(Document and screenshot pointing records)
◆ ◆ ◆

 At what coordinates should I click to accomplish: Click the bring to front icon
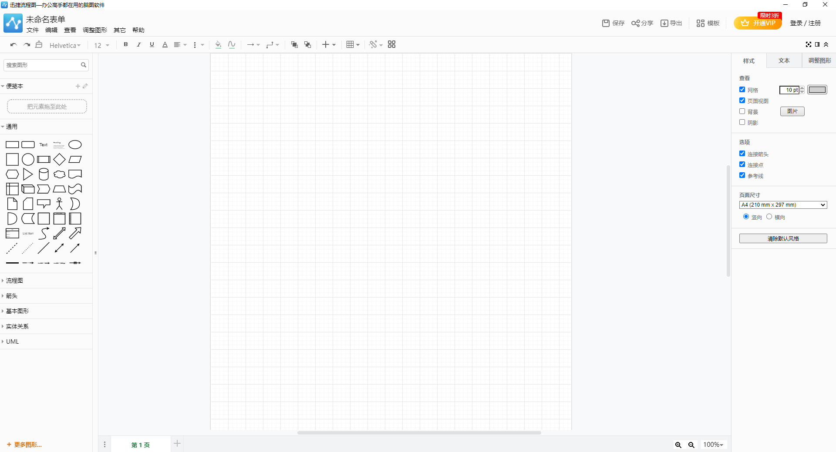pyautogui.click(x=294, y=44)
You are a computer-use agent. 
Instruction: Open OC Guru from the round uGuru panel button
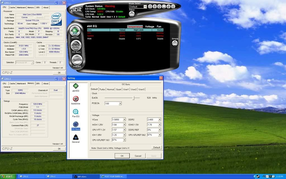click(x=75, y=45)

◆ ◆ ◆

_OBJECTIVE_
Format the part of the records that opens with the line containing "You are a computer-use agent." and runs through the end of the records as a JSON list of strings, one string per line, with blank lines left out. Leave the pictures out of the answer.

_THE COMPLETED TASK_
[
  "You are a computer-use agent. ",
  "Instruction: Open OC Guru from the round uGuru panel button",
  "click(x=75, y=45)"
]